= Mikhail Alexandrovich =

Latvian tenor, cantor (1914–2002)

Mikhail Davidovich Alexandrovich, a.k.a. Misha Alexandrovich (23 July 1914, Bērzpils, Vitebsk Governorate – 3 July 2002, Munich) was a Latvian Jewish tenor, and cantor, internationally acclaimed as a fine performer of classical and popular repertoire in several languages.

He performed for nearly 75 years, since his first concert as a 9-year old in Riga, until the last one, in Moscow, May 26, 1997.

==Biography==
Mikhail Alexandrovich was born on the 23 of July 1914, in the village of Bērzpils, Vitebsk Governorate (now part of Balvi Municipality, Latvia), in the family of Jewish peasants.

From 1920 to 1926, aged six to twelve, he gained popularity as a child prodigy. He studied at and graduated from the Riga Conservatory.
In 1930s for a long time he was a hazzan (cantor) at synagogues in Riga, Manchester (1934–1937) and Kaunas (1937–1940).

Since the Soviet occupation of Latvia in 1940 onwards he was a concert and chamber music singer in the USSR. For his concert performances he was awarded the honorary title of Meritorious Artist of the RSFSR (1947) and the Stalin Prize (1948). However, since 1961 an official restriction was placed on his solo concerts.
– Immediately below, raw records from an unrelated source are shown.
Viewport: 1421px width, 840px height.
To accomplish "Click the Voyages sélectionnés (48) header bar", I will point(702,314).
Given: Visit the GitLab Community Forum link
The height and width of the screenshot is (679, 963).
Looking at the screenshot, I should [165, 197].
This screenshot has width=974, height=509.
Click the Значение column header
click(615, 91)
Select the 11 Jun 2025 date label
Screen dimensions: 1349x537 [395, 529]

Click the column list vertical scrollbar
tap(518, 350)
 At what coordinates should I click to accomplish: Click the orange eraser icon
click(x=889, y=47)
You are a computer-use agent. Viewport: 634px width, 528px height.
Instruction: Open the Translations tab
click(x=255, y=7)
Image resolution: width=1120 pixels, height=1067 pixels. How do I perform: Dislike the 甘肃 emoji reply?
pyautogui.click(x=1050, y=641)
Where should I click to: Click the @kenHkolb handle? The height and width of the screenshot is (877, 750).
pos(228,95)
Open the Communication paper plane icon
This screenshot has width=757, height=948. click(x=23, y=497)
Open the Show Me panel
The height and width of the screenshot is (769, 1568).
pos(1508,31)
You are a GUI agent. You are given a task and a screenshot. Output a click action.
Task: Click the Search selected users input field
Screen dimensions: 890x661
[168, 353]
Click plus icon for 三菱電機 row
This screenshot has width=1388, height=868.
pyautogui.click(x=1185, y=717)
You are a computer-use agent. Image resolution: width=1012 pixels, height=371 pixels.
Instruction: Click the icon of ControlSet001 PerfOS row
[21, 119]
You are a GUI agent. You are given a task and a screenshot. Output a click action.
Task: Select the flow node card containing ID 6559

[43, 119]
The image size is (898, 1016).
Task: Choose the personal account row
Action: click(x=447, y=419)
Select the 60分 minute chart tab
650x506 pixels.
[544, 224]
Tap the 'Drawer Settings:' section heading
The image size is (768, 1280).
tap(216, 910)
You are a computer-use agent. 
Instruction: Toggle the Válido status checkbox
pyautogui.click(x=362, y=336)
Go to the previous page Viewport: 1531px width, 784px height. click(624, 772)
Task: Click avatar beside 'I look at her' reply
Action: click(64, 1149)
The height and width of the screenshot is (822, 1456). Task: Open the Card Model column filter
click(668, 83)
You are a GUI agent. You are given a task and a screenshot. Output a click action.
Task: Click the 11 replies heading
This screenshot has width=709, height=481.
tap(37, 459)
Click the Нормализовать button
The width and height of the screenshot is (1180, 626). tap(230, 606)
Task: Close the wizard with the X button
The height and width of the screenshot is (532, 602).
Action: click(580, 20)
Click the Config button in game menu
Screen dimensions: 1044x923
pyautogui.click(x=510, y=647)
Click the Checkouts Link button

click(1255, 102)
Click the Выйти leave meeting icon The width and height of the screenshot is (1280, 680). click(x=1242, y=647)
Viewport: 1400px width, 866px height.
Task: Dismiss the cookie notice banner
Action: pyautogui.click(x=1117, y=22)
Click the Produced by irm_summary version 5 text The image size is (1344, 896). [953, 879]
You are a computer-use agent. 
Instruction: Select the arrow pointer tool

He emigrated to live in Israel from 1971 to 1974, then to the United States from 1975 to 1990, and from 1990 until his death he lived in Germany.

==Recordings==
- In the Soviet Union he recorded between 70 and 90 78 records and LPs with a total circulation of twenty two million copies.
- The Argentine composer Osvaldo Golijov wrote a version of "K'vakarat" (text from the prayer of Yom Kippur) for cantor Misha Alexandrovich and the Kronos Quartet.
- CD. The Art of Misha Alexandrovich. Cantorial recitatives, Hebrew and Yiddish songs, classical arias and art songs.

==Family==

His wife was Raisa Aleksandrovich. The whole family of Raisa and nearly all family of Mikhail perished during the Holocaust.

IN 1971, his niece, Ruth Aleksandrovich, has attracted international attention as one of the youngest prisoners of conscience in the world, imprisoned for circulating literature about Israel and advocating the teaching of Hebrew language.